Il problema più grave è dato dalla lunghezza stessa della vita lavorativa che si prospetta.
Immaginando un giovane che inizi a lavorare a 25 anni, avrà davanti quasi mezzo secolo prima di
godere della pensione.
Vediamo ogni giorno cambiamenti negli strumenti e nelle modalità di lavoro.
Vediamo sparire antiche professionalità, soppiantate da automazioni più rapide ed economiche, ne vediamo nascere di nuove, senza sapere quanto respiro temporale avranno a fronte del progresso continuo e in continua accelerazione. In mezzo secolo le persone dovranno affrontare un numero imprecisato di cambiamenti per non venire espulsi dal mondo del lavoro. Delle odierne esisteranno solo alcune professionalità estremamente specializzate o attività artigianali di altissimo livello.
Questo comporterà un immenso sforzo di continua formazione per le persone; per la politica la
capacità di immaginare risorse e strumenti per non lasciare nell’indigenza intere fasce di popolazione.
L’alternativa è un futuro fatto di poche persone attive riccamente retribuite e una massa di disoccupati, o sotto occupati, che sopravvivono grazie a sussidi.
Purtroppo il panorama politico odierno non lascia ben sperare rispetto al primo scenario. Spremere i
(pochi) contribuenti ed erogare sussidi è più facile e redditizio dal punto di vista elettorale.
Se si guarda alla realtà genovese, la preoccupazione aumenta.
Esistono realtà innovative come l’IIT, ma sembrano slegate dalla realtà cittadina; per il resto, oltre alla cronica difficoltà dei genovesi a fare fronte comune per affrontare i problemi che affliggono la città, non si vede niente di diverso dai soliti poli: porto e acciaio. La crisi di quest’ultimo è pluridecennale, acuita a Genova dal fatto che i laminatoi sono alimentati da rotoli a caldo prodotti a un migliaio di chilometri di distanza, con una immaginabile ricaduta sui costi.
Anche in questo settore non è difficile immaginare la crescita della automazione e una minore richiesta di manodopera.
Per quanto riguarda il porto, l’impatto dell’automazione sulle manovre di carico e scarico dei container sarà sempre maggiore e pochissime persone potranno gestire un sempre crescente numero di navi. Non è da trascurare anche il possibile impatto della situazione geopolitica del Mediterraneo e del Medio Oriente. L’attuale guerra in Palestina, con le sue ricadute sulla navigazione nel Mar Rosso e verso Suez, ha già provocato un forte aumento dei tempi di navigazione e, di conseguenza del costo dei trasporti.

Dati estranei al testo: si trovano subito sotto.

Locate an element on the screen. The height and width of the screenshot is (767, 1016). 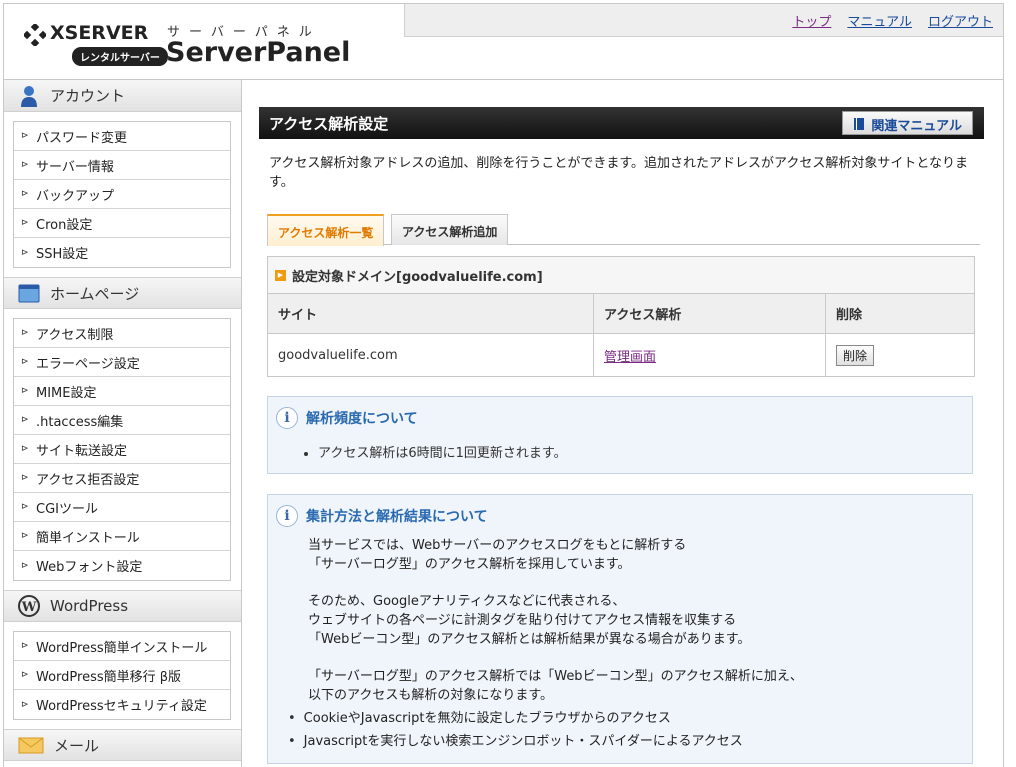
tab-bar: アクセス解析一覧 アクセス解析追加 is located at coordinates (624, 230).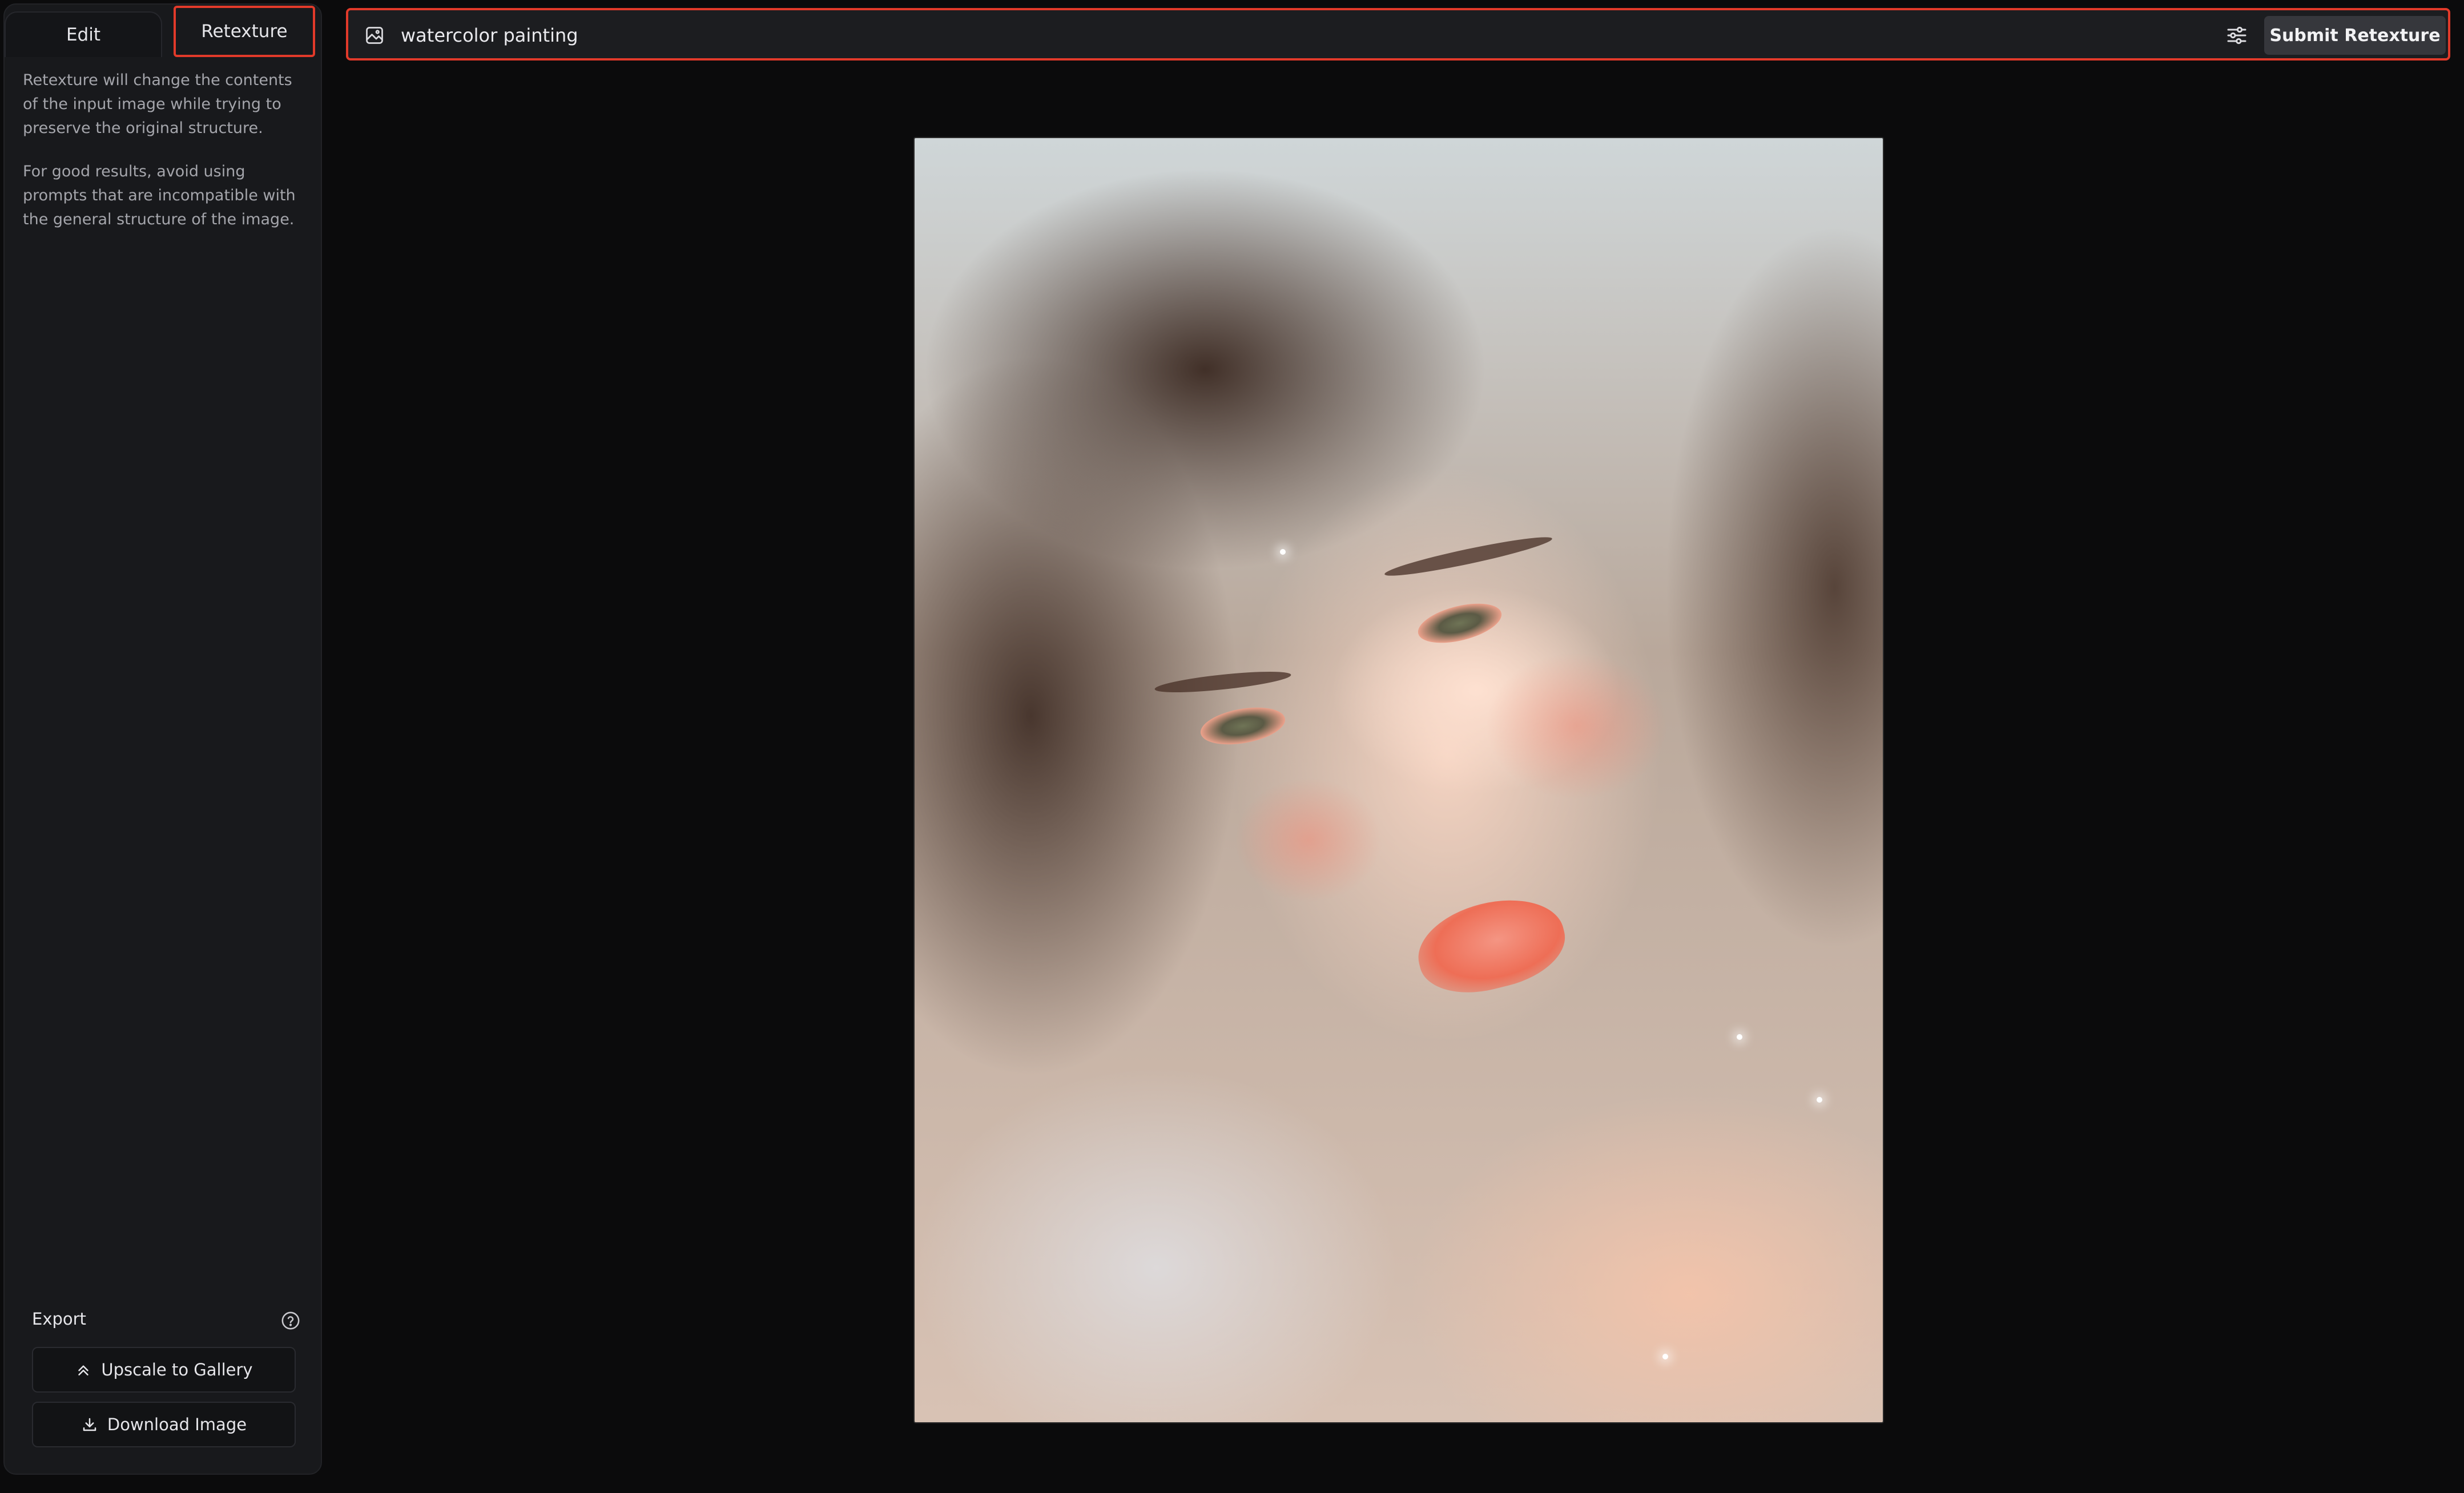  I want to click on upscale-to-gallery-button: Upscale to Gallery, so click(164, 1370).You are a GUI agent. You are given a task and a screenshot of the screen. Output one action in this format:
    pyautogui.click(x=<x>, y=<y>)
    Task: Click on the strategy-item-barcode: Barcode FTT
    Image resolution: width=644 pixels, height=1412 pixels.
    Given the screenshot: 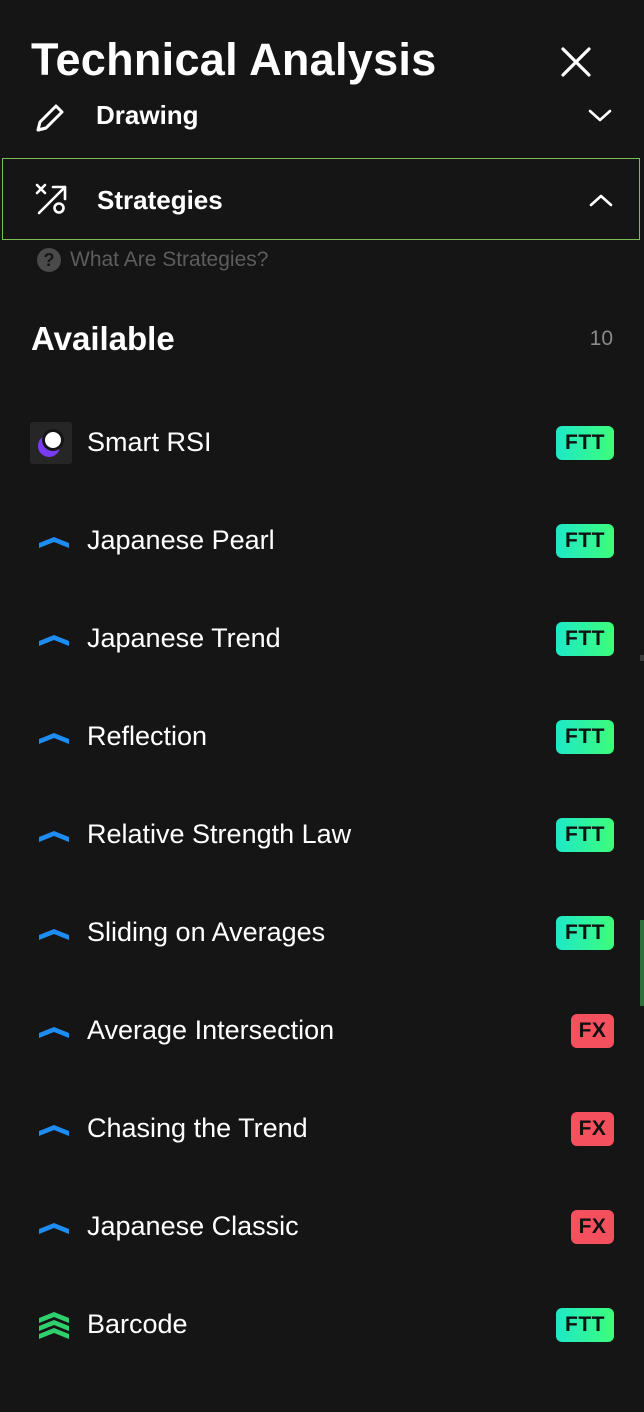 What is the action you would take?
    pyautogui.click(x=322, y=1325)
    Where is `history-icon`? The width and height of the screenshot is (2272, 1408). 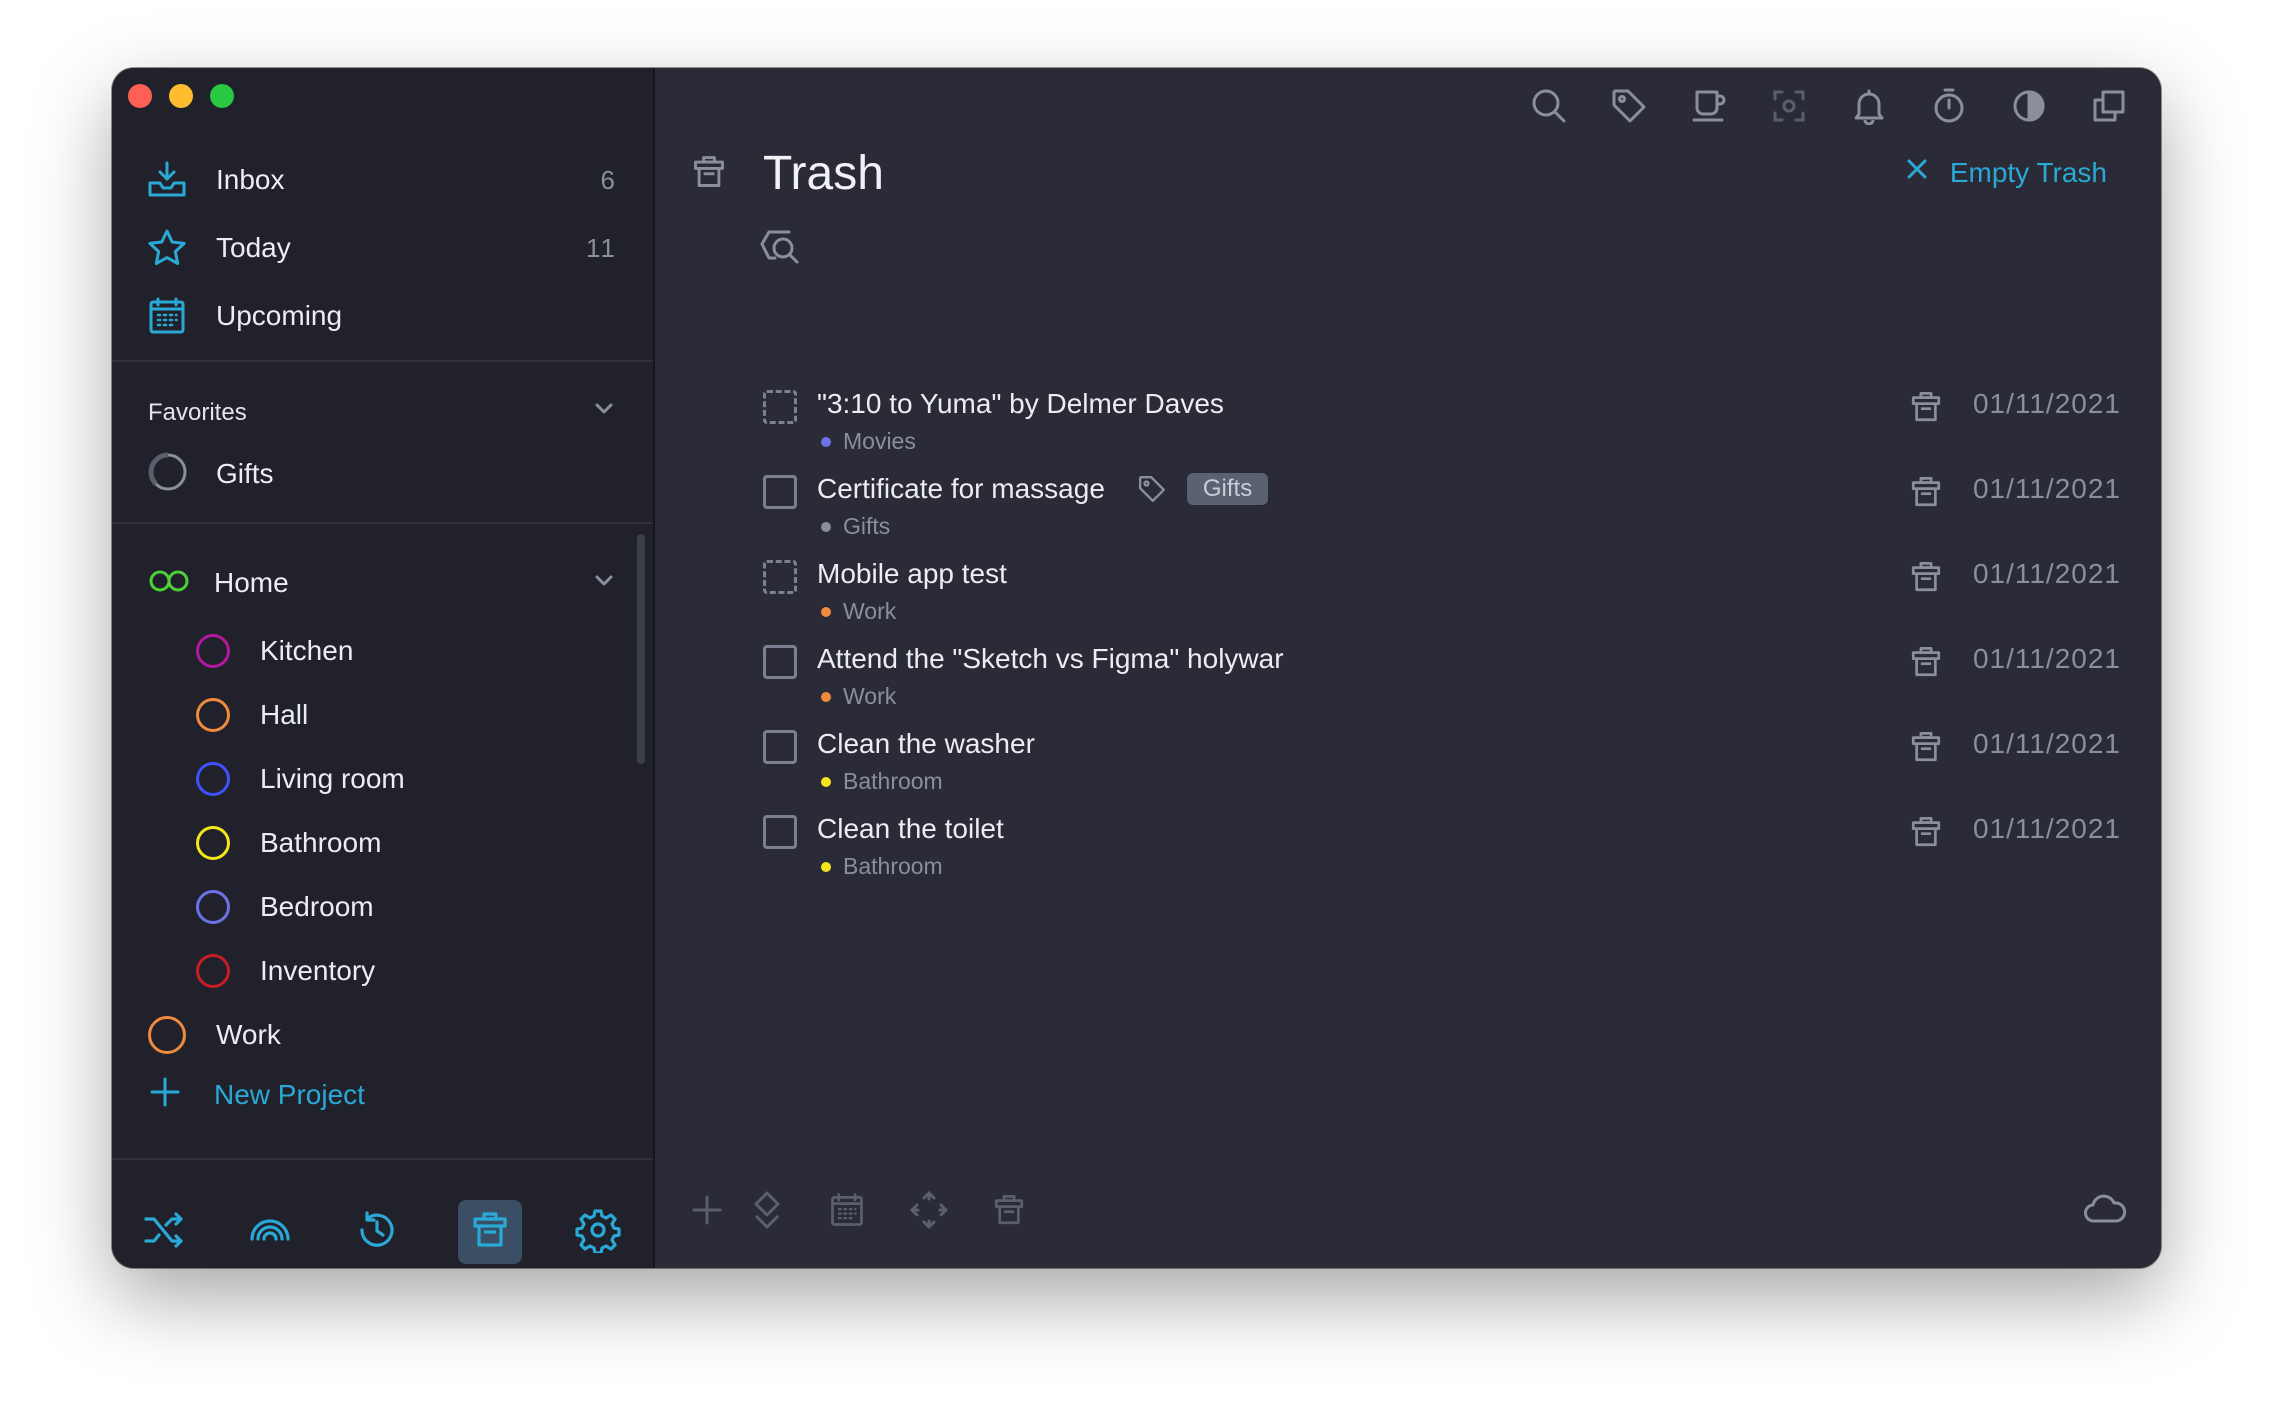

Se in tempo di pace, con la rotta del Canale sicura, i porti del Mediterraneo sono utilizzabili per avviare via terra le merci verso il centro-nord Europa, la rotta che circumnaviga l’Africa spinge ad utilizzare direttamente i porti del Nord come Rotterdam. Uno scenario di cui non si riesce a vedere la conclusione e che potrebbe ripetersi in qualsiasi momento.
Resta il turismo, le crociere e il loro indotto, benvenuto per limitare la crisi, ma con la
consapevolezza che non sarà mai sufficiente per mantenere in vita una grande città.